→ Source document
--- START ---
Ath9k is the latest wireless driver for the newer Atheros chipsets and just like the MadWifi driver could be used to put your NIC in a promiscuous mode, do packet injection, etc. in order to crack WEP.

Check the compatibility of your wireless NIC first.
To find out what kind of chipset you have, run:

lspci | grep -i wireless

The ath9k driver is present in any kernel starting with version 2.6.27. The oldest supported ath9k version comes with kernel 2.6.32. That means most likely you already have the driver and there is no need to download it, all you have to do is enable it.

The general steps in order to enable ath9k are:

1. Get the kernel source and some necessary packages
2. Configure the kernel
3. Compile and install the kernel
4. Configure grub to boot from the new kernel image

Some steps might sound a bit intimidating, but actually they are very easy to do.

Since you will be running a lot of commands as root, it would be more convenient to open a bash shell as root instead of preceding all commands with sudo. The easiest way to do this is to run the following command it terminal:

$ sudo bash

Note: The above command has nothing to do with enabling the root login. I strongly recommend to never enable the root login due to serious security risks! Some blogs might ask you to do that, but there is hardly ever any reason to do this.

1. Get the kernel source and some necessary packages

# aptitude install git-core build-essential kernel-package qt3-dev-tools libqt3-mt-dev fakeroot
# apt-get install linux-source 

The above command downloaded the kernel source tarball in /usr/src.
In my case the kernel version I am working with is 2.6.32 (patch level 15). Replace these numbers with the version of your kernel source.
--- END ---
→ Records provided
--- START ---
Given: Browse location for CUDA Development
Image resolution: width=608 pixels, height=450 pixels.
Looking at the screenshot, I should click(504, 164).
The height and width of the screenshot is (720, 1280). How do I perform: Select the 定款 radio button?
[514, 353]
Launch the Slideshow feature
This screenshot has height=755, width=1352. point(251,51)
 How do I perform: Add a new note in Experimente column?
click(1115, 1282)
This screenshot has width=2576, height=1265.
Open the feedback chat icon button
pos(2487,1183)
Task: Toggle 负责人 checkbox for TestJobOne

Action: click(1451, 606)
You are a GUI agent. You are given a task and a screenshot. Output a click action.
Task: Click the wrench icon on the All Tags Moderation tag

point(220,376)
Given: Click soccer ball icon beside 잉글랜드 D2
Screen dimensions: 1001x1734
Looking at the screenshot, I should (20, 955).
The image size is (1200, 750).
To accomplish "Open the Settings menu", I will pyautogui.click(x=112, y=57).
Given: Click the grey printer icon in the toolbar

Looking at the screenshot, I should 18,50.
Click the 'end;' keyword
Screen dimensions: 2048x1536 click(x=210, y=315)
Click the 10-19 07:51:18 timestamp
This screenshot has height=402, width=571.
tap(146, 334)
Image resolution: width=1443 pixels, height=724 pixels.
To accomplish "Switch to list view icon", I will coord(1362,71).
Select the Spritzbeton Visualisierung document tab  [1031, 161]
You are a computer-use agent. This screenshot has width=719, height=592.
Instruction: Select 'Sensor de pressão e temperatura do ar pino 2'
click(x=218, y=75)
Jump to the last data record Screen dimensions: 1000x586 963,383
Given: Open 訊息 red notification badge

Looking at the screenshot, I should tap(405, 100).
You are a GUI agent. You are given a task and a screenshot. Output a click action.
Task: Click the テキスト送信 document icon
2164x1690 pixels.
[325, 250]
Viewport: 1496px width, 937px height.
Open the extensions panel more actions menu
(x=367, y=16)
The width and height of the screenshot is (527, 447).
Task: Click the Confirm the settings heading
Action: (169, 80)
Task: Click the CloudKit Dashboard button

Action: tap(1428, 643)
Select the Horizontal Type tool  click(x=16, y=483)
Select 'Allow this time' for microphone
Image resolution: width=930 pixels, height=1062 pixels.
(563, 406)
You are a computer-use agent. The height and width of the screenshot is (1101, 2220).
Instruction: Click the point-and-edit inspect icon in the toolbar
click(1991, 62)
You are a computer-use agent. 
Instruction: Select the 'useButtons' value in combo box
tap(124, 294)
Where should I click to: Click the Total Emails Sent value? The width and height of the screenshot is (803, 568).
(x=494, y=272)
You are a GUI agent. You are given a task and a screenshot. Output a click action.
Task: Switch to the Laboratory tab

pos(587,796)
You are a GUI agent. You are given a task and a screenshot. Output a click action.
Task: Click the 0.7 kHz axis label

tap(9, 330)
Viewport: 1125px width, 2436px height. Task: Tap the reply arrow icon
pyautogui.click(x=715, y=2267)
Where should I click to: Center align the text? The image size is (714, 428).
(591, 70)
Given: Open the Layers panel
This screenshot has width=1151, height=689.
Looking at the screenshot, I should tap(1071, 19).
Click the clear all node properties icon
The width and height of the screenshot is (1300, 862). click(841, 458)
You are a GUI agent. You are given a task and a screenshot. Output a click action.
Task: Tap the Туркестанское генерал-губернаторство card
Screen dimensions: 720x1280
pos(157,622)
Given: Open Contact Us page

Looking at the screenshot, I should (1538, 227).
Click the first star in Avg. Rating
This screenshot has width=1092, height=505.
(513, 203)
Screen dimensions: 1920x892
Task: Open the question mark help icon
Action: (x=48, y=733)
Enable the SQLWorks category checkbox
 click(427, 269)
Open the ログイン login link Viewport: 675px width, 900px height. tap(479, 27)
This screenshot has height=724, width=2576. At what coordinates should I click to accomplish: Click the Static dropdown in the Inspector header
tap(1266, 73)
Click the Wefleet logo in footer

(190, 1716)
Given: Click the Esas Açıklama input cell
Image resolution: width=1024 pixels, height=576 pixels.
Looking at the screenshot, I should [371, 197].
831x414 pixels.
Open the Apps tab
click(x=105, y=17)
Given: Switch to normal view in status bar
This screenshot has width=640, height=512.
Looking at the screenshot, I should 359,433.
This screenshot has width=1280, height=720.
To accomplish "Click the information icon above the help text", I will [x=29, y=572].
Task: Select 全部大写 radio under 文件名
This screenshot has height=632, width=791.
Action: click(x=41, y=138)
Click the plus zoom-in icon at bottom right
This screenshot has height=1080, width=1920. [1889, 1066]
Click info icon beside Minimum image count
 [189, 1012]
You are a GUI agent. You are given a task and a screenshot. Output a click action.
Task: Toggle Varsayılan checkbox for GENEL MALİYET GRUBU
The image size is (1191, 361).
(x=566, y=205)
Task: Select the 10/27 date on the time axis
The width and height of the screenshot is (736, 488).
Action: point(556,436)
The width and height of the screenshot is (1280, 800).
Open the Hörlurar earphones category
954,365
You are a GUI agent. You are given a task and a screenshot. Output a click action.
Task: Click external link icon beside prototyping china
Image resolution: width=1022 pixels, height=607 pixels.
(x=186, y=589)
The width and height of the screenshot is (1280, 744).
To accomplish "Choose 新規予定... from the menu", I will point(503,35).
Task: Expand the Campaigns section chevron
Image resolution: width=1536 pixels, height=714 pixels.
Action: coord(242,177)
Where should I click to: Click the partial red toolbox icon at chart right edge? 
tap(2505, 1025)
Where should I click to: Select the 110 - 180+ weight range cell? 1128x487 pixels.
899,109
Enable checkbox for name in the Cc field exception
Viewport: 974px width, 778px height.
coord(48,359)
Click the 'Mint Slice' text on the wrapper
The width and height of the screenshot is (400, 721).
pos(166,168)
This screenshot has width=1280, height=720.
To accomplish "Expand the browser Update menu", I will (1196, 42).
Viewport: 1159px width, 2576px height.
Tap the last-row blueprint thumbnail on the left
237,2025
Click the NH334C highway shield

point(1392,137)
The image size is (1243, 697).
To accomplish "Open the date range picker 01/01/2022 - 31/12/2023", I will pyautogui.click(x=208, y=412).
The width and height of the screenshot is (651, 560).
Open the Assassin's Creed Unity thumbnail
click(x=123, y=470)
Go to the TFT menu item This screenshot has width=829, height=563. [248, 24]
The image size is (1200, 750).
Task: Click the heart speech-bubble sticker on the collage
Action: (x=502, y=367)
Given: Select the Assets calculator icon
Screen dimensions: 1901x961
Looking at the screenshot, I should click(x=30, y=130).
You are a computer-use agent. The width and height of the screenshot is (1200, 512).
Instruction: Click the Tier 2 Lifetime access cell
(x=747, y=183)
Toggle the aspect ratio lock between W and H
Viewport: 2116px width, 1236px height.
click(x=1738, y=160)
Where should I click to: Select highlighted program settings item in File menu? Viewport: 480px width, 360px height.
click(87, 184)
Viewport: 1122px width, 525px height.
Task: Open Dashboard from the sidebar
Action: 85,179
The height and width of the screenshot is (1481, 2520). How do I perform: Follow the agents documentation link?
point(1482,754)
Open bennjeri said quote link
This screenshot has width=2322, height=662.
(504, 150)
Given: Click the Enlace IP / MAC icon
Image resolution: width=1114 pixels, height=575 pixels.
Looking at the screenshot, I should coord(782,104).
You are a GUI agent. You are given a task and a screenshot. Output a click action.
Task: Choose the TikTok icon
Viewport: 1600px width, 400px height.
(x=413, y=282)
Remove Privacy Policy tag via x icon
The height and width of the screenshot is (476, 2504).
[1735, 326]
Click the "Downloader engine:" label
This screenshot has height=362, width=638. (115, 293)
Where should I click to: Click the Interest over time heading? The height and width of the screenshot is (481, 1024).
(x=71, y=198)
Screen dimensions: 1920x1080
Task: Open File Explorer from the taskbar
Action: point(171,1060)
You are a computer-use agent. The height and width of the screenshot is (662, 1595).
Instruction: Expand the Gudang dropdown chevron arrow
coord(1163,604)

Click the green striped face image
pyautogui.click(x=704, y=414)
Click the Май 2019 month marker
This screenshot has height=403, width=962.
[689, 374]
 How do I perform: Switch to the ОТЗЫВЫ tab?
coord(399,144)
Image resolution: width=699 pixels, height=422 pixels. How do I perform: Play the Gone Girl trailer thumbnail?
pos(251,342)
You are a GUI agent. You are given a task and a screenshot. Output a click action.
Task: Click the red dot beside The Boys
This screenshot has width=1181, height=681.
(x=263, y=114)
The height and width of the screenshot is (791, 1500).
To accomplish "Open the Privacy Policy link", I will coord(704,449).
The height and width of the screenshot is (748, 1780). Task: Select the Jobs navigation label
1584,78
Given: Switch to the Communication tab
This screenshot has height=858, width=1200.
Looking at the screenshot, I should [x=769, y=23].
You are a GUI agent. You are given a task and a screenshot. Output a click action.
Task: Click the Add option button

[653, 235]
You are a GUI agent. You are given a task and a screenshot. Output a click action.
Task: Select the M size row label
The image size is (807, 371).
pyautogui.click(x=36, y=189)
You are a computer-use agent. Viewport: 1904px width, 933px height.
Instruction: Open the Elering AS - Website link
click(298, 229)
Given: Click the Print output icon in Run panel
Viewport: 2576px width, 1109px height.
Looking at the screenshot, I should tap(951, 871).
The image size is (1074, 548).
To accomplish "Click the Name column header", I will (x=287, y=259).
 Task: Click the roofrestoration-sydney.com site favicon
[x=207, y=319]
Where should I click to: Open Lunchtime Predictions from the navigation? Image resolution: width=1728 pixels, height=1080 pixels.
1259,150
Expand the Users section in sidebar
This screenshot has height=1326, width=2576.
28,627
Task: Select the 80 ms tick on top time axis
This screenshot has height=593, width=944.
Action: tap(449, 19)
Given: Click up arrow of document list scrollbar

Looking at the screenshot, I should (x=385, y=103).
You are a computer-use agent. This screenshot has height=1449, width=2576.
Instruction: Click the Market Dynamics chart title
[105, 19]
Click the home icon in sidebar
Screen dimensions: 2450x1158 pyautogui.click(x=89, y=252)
--- END ---
→ What to work on
**A.** Name every package listed in the aptitude install command of the ath9k guide.
**B.** Switch "radio button" to "option button" in the rows from the first line up to and including the line with "This screenshot has height=755, width=1352.", and reproduce only those lines.
The ath9k guide and the rows are unrelated to each other.

→ Solutions to each task
**A.** git-core, build-essential, kernel-package, qt3-dev-tools, libqt3-mt-dev, fakeroot

**B.**
Given: Browse location for CUDA Development
Image resolution: width=608 pixels, height=450 pixels.
Looking at the screenshot, I should click(504, 164).
The height and width of the screenshot is (720, 1280). How do I perform: Select the 定款 option button?
[514, 353]
Launch the Slideshow feature
This screenshot has height=755, width=1352. point(251,51)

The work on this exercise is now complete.